Turkish Prime Minister Recep Tayyip Erdogan said said in Beirut on Thursday that Turkey would not remain silent if Israel attacked Lebanon or Gaza.
Ties between the longtime allies remained at an all-time low.
“Does (Israel) think it can enter Lebanon with the most modern aircraft and tanks to kill women and children, and destroy schools and hospitals, and then expect us to remain silent?” Erdogan said during a conference organized by the Union of Arab Banks.
“Does it think it can use the most modern weapons, phosphorus munitions and cluster bombs to kill children in Gaza and then expect us to remain silent? He asked
“We will not be silent and we will support justice by all means available to us.” He stressed
Turkey’s only objective in the region is peace and stability, Erdogan said.
Earlier this week, Erdogan warned Lebanese leaders that Israel may be planning an attack from its northern border.
In a meeting with Lebanese Prime Minister Saad Hariri and President Michel Suleiman on Wednesday , Erdogan declared that Israel was endangering world peace by using disproportionate force against the Palestinians, breaching Lebanon’s air space and waters and for not revealing the details of its nuclear program.

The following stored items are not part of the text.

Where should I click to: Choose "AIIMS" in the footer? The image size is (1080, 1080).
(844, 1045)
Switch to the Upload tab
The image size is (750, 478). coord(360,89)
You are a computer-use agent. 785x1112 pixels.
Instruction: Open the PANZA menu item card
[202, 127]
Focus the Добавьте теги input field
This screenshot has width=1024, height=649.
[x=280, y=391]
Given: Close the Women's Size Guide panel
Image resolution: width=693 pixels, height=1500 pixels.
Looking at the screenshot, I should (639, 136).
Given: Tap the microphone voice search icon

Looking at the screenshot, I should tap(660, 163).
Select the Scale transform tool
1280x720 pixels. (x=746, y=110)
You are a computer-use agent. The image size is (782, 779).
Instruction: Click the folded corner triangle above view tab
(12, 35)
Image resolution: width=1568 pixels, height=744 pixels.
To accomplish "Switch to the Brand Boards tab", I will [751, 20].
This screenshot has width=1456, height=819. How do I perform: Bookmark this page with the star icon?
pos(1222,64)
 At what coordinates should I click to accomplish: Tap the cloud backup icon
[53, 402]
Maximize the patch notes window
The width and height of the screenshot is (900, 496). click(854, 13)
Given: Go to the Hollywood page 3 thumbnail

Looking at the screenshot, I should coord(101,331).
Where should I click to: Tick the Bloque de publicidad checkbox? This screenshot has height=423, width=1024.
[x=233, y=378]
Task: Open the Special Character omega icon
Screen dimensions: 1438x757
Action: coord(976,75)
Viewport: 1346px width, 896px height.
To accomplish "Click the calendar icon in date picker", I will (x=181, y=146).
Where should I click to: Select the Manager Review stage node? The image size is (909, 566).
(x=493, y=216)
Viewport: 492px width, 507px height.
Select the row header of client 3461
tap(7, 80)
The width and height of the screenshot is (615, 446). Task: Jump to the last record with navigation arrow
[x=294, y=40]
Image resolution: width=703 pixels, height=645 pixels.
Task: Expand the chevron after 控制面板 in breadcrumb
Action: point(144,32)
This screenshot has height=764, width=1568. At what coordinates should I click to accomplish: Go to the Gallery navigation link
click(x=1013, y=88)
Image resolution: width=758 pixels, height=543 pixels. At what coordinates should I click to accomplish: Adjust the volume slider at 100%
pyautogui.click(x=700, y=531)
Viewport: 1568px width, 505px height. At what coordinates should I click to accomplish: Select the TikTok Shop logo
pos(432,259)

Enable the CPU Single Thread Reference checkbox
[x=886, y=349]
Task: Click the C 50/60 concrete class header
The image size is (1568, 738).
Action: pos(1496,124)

Erdogan called on the five permanent members of the United Nations Security Council to pressure Israel over its nuclear program in the same way that the international community has been pressuring Iran.
Turkey was once Israel’s closest military and diplomatic ally in the Middle East but ties began to deteriorate when Ankara criticized Israel’s offensive against Gaza.
Relations then deteriorate further on May 31, 2010 when Israeli naval commandos stormed a Turkish-registered protest ship, the Mavi Marmara, part of a flotilla attempting to break the Israeli blockade of the Palestinian territory.
Nine Turkish activists were killed in the operation.
Erdogan has said his country will not begin to restore relations with Israel until it apologizes for its “savage attack” on the vessel.
Last week, Erdogan confirmed Turkey had received an official apology from Israel over what the Turkish ambassador termed “humiliating” treatment by( Israeli Deputy Foreign Minister Danny) Ayalon, saying that it was “the expected and desired response.”